>>>

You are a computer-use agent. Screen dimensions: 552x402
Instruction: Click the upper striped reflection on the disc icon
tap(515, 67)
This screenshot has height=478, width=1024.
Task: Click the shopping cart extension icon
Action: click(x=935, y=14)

<<<

_To do_
Reproduce, word for word, every line starting at the line that contains "Instruction: Click the" and ending with the final line of the entries.

_Task response_
Instruction: Click the upper striped reflection on the disc icon
tap(515, 67)
This screenshot has height=478, width=1024.
Task: Click the shopping cart extension icon
Action: click(x=935, y=14)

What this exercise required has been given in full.